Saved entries
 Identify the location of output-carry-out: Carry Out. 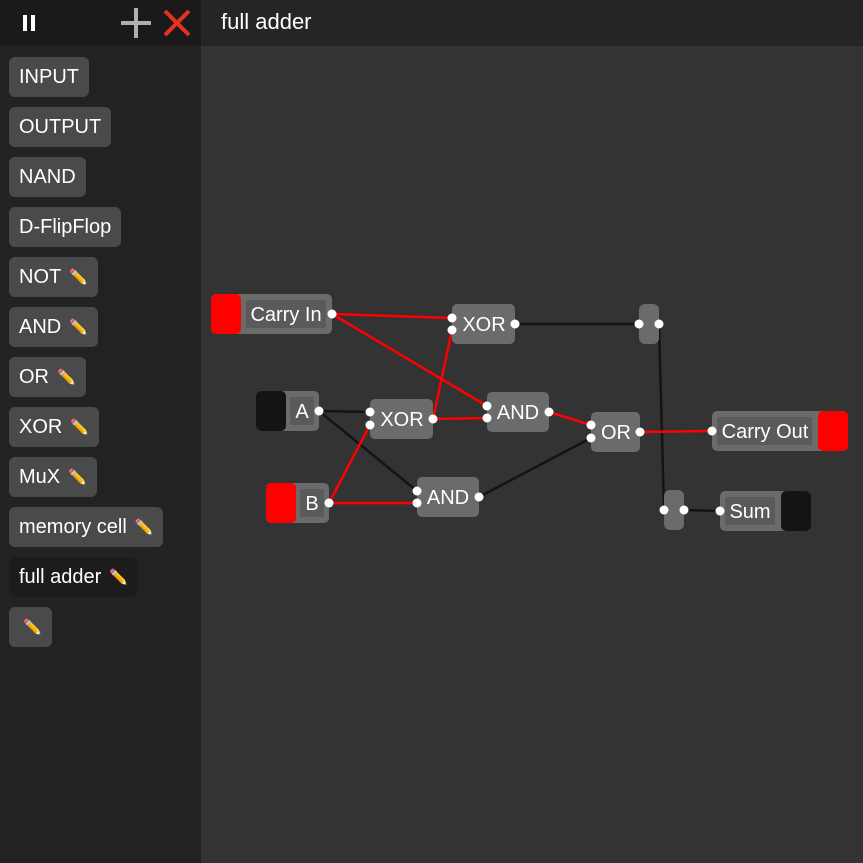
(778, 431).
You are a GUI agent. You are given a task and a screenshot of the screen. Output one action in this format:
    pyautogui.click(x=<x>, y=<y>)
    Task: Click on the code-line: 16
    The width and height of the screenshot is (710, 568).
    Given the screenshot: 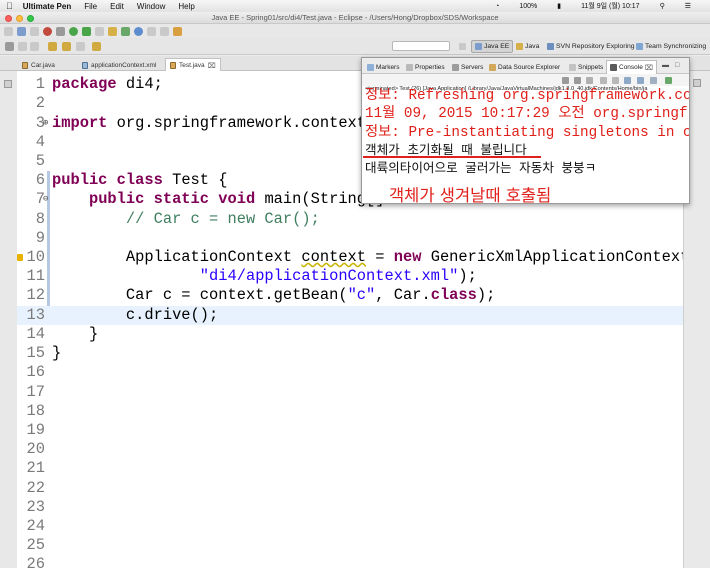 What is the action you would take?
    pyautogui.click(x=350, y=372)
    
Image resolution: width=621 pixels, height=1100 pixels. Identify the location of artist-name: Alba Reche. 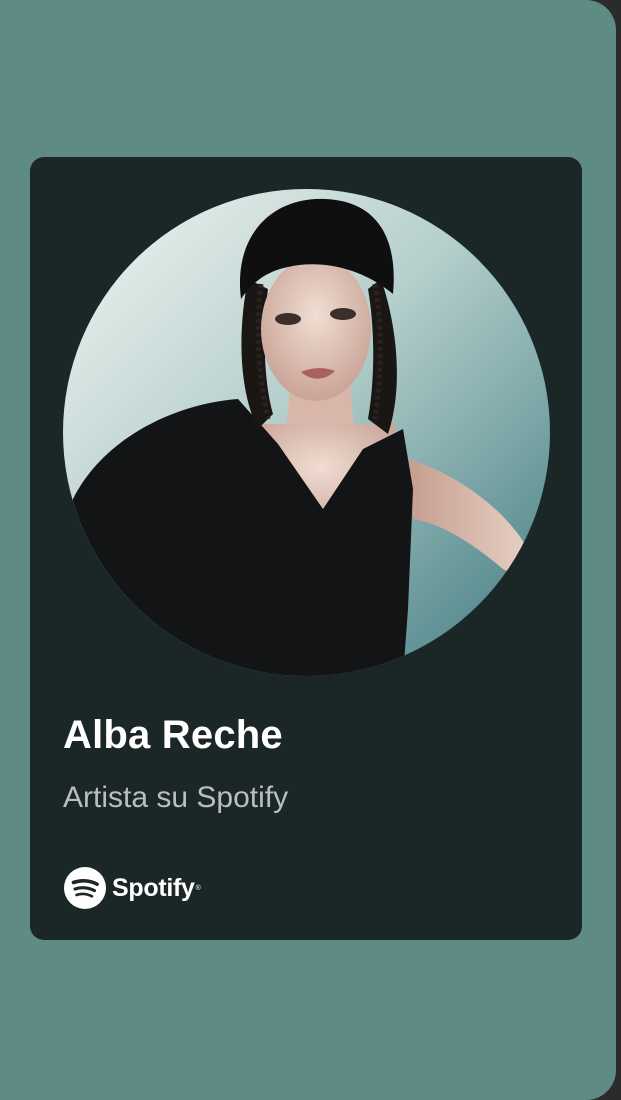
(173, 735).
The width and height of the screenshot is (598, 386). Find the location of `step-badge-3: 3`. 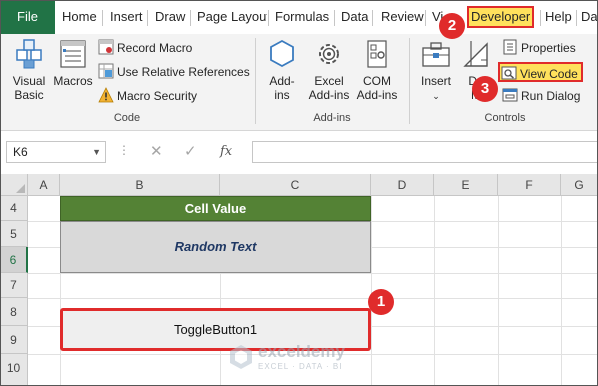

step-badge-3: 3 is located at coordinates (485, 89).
* * *
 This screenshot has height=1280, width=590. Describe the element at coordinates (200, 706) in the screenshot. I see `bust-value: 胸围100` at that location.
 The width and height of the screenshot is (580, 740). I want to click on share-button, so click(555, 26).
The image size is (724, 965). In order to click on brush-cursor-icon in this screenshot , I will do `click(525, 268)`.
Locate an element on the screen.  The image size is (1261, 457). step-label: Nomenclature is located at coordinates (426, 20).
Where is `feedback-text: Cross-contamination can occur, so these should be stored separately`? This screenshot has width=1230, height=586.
...
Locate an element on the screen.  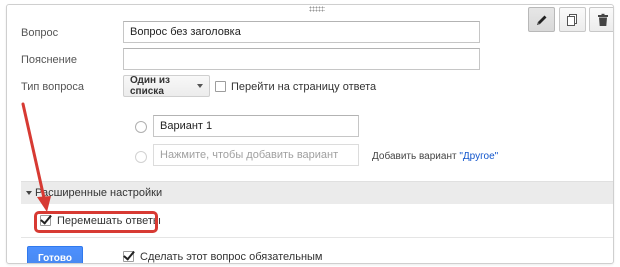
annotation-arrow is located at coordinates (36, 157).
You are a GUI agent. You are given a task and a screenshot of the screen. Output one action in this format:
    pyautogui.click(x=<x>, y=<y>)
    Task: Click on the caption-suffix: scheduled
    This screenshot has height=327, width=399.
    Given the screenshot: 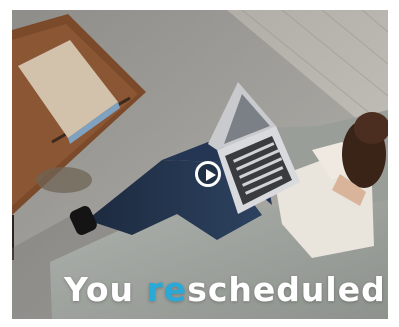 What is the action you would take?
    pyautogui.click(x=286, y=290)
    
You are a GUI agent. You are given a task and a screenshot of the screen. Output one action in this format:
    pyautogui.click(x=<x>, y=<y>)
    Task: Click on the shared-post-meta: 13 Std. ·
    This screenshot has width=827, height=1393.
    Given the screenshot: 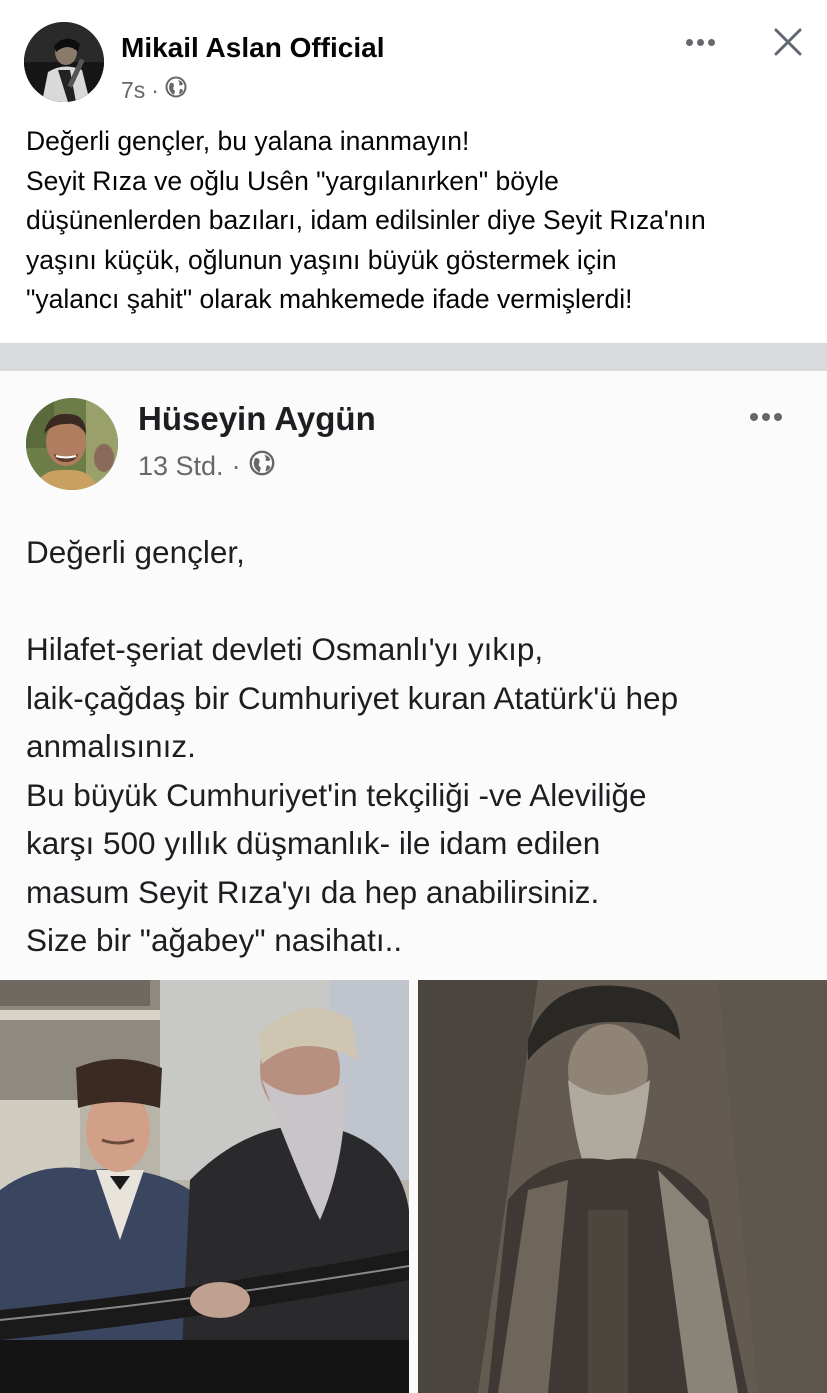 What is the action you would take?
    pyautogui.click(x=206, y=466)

» **PROBLEM STATEMENT**: Lay out the lines of the entries above, from the one containing "The width and height of the screenshot is (598, 386)." down to the one containing "step-badge-3: 3 is", as a Markdown table with the columns Row and Line, numbering each line and skipping any blank line. Omit the pictures from your answer.

» **COMPLETED TASK**:
| Row | Line |
|---|---|
| 1 | The width and height of the screenshot is (598, 386). Find the location of `step-badge-3: 3`.  |
| 2 | step-badge-3: 3 is located at coordinates (485, 89). |